Telirati Newsletter #27

It wouldn't be a retrospective without a few thudding failures in prediction, like this one. A complex and only tenuously relevant analysis leads to an utterly wrong conclusion.

Telirati Newsletter #27: Picking the hits.

It has been an abiding interest of mine to figure out when technologies will become widely accepted and used. Recently it was brought to my attention that my interest in determining when, for example, real customers will buy unified messaging systems parallels a fashionable trend in the analysis of the history of technology.

Writers like Jared Diamond, in seminal books like Guns, Germs, and Steel have brought an interesting new infusion of rigor to the history of technology and even to more-general topics in history. This new wave of historical analysis finds the underpinnings of historical outcomes in geography, climate, minerals, plants, and disease conditions of the regions of the earth.

This is an attractive analysis. Genetics tells us that man is far more alike in all the ways that matter than superficial racial differences suggest. Finding alternative explanations to why dead white men, mostly English, dominate the formation of the modern world lets the air out of any racist analyses from all sides of historical debate over why this is so.

Diamond’s analyses, and those of historians with similar approaches, show that Greece, Rome, the Christian church, the Renaissance, the American Revolution, the industrial Revolution, and everything else leading up to modern liberal capitalism may have happened where and when they happened because of the guns, germs, steel, flora, fauna, rocks, and water of the vessels that contained those events.

The applicability of this type of analysis to technology product acceptance was brought home to me by a recent article in Feed, an online publication that surveys this new wave in historical analysis. The article describes the approach used by Jared Diamond, who places great stock in geography, Paul Levinson, who takes a Darwinian approach to the history of ideas, and Brian Winston, who hitches a school of linguistics to his plow.

Winston theorizes a multi-phase process through which ideas are accepted: ideation, prototype, social necessity, invention, suppression, and adoption. These steps are inspired by Saussurian linguistics, which, argues that speech is expressed through a process of social acceptance in which ideas are integrated into society before the structures needed to express those ideas become a part of language.

All of which sounds suspect to this one-time linguistics and cognitive science major. But the links, however tenuous, to some claim to a connection to the way that the mind works makes Winston’s analogous application of these linguistic ideas to history relatively plausible. After all, the geography of high tech seems to consist uniformly of cubicles (though you should recall that I place some credit for Microsoft’s success on putting their coders in offices). To be a bit more serious, the Internet makes Singapore and Stockholm equally likely candidates for the location of the next breakthrough.

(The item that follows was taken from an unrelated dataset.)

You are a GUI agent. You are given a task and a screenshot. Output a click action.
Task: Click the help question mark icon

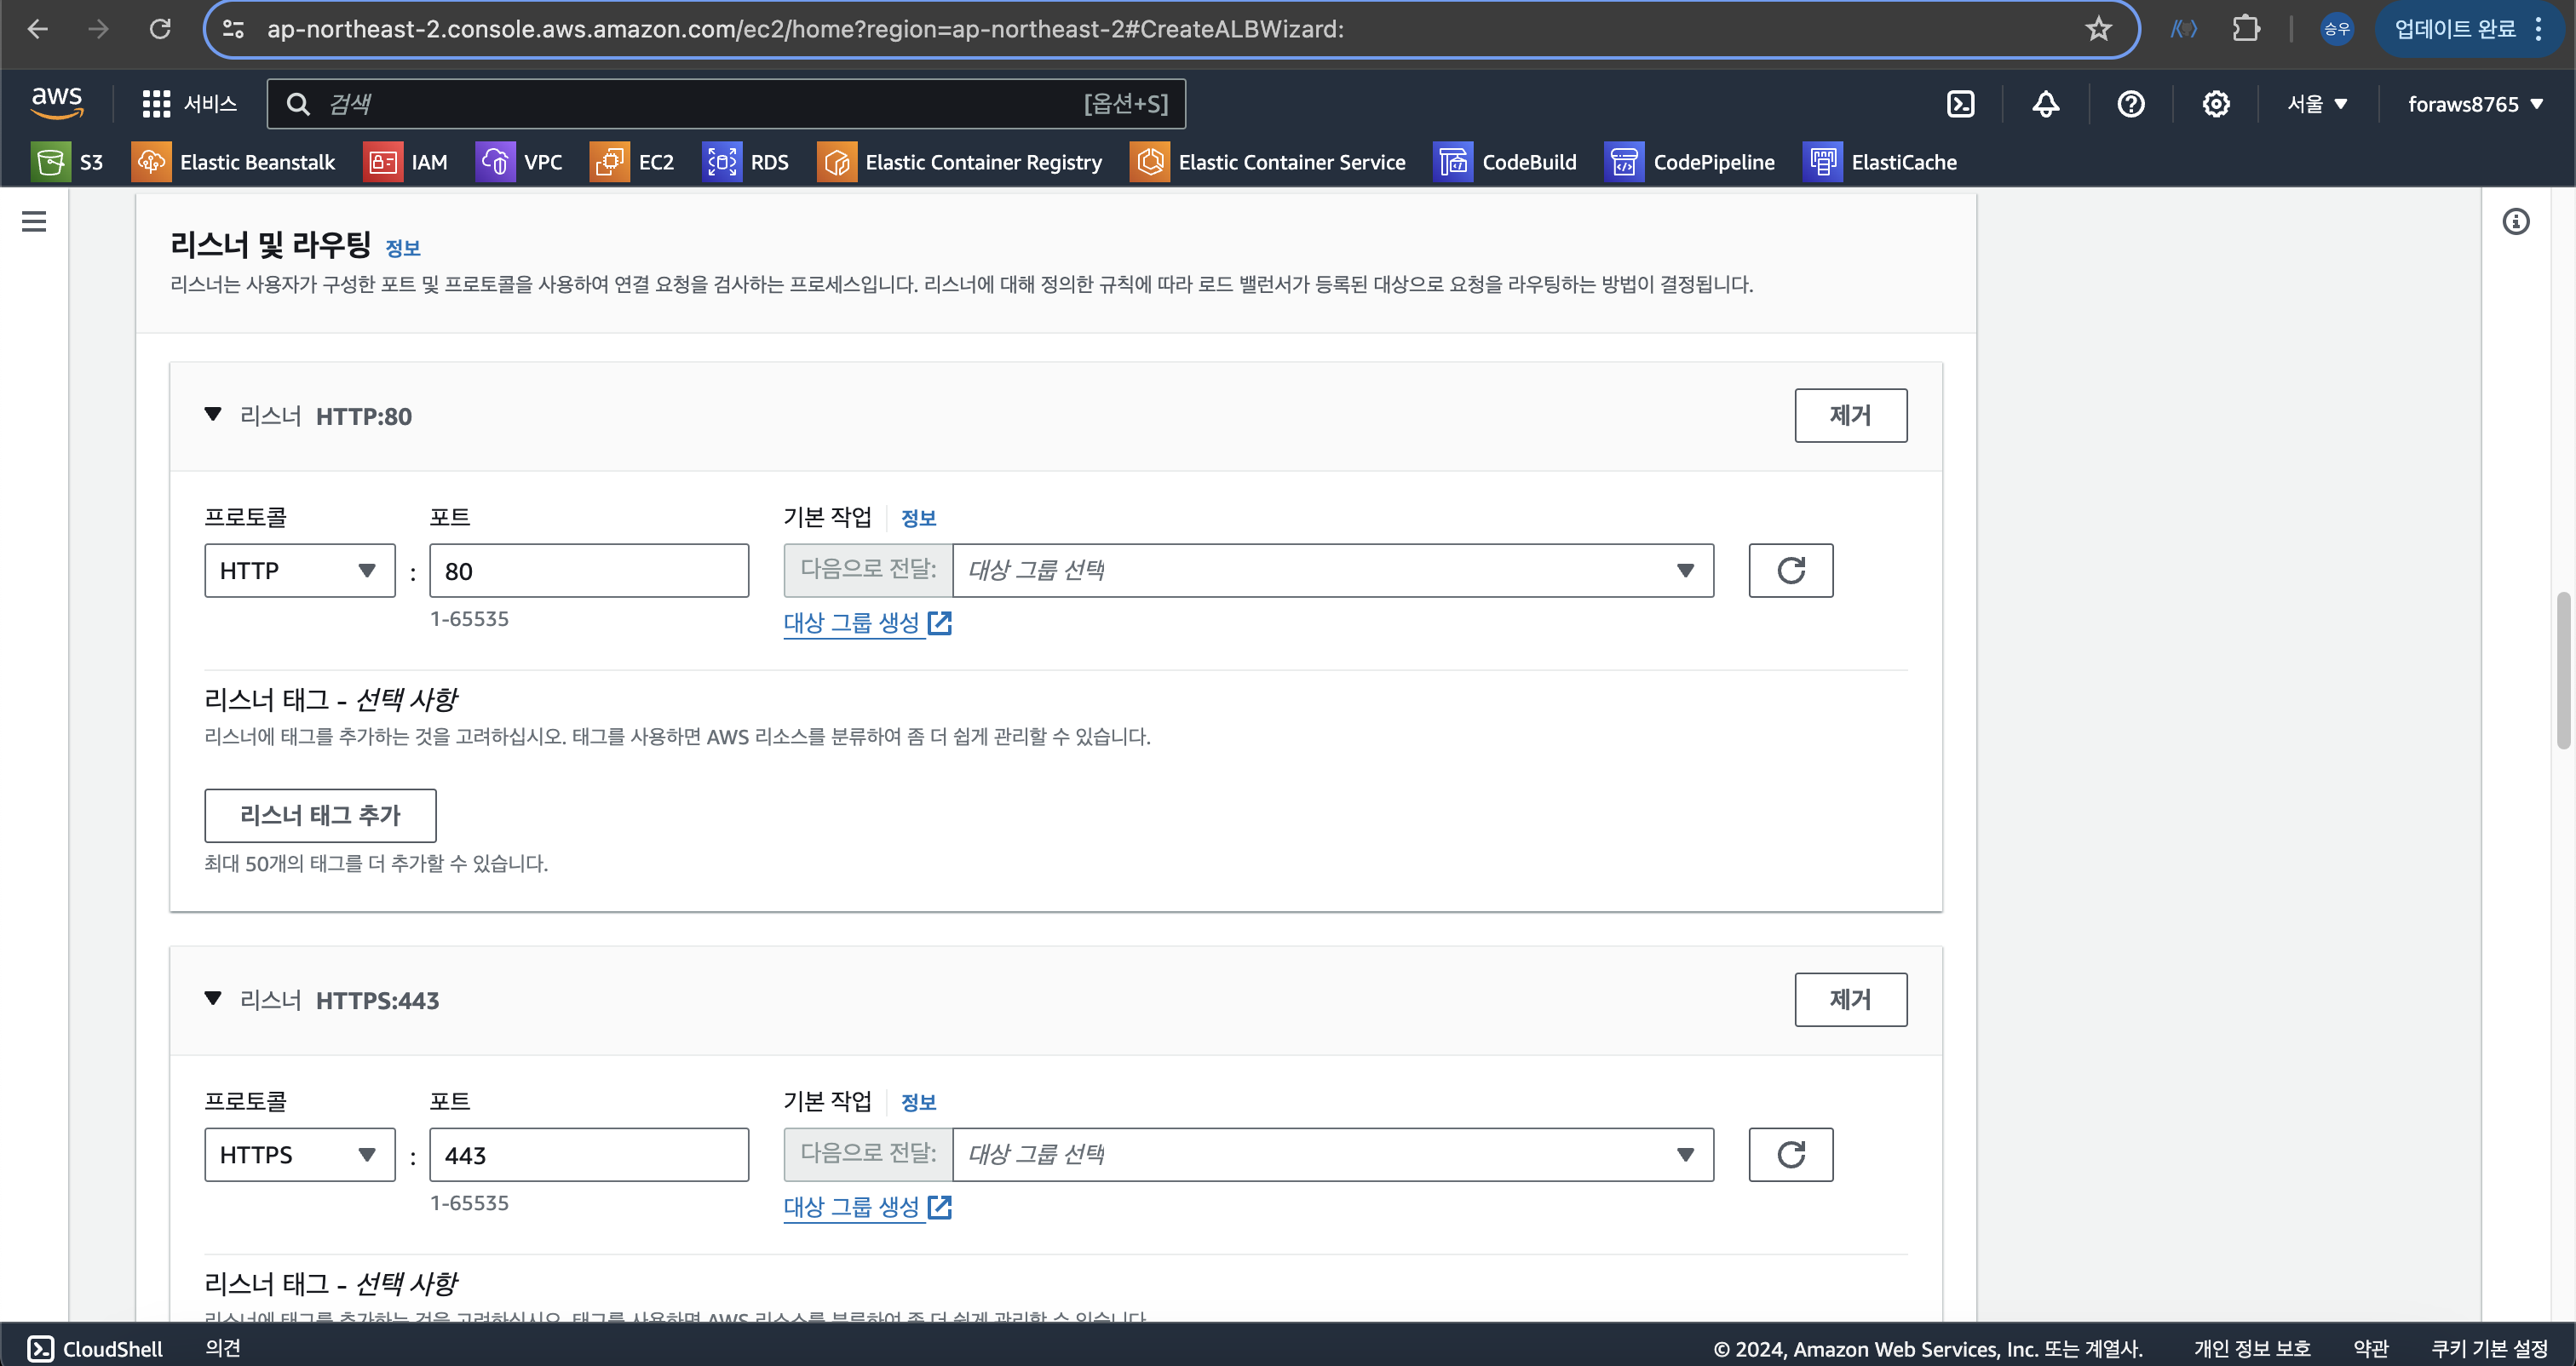(x=2130, y=104)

The Web itself is an example of a technology that traversed Winston’s six steps: Early hypertext systems were heralded as a fundamentally new and better way to organize and communicate knowledge, with numerous benefits. But those early products languished. I cannot exactly map the social necessity of hypertext, but those who proclaimed hypertext in the first place were solidly convinced it was a step forward for mankind, even as their idea lay fallow. In the invention phase, an interesting thing happened that may well be a significant elaboration of a theory of product acceptance: Hypertext stopped being a product as the World Wide Web escaped the halls of academe, where it was invented and lay in suppression for a number of years. The Web just is and does, and few users think: “That hypertext stuff is a great idea!” In fact, the Web is deficient compared with earlier hypertext systems in that it does not manage broken links other than to report errors when such links are encountered. The Web has become a widely accepted idea at the same time the users of the Web forgot why it was created in the first place and forgot about the product category, hypertext, that it is part of.

My theory is that a similar thing will happen to unified messaging. Unified messaging has passed through the early stages, through prototyping in which proprietary technologies were employed, and now is poised to break out. This will happen, however, once people stop thinking of unified messaging as a separate, high-end product. Unified messaging will suddenly and without much heralding replace voice mail as we know it. The key is to find the inflection point from the present state of suppression to the future state of ubiquity. I think that point comes with you stop hearing the words “unified messaging” and begin to hear telephone companies talking of making their business model more Internet oriented. One obvious expression of this is that my cell phone’s address book will be automatically updated from an LDAP directory, and that one access option for my voice mail will be IMAP. This will happen without hoopla, and, very importantly, it will happen without price increases. The capability, like HTTP serving today, will simply be the price of staying in the game. Acceptance is, after all, ordinariness.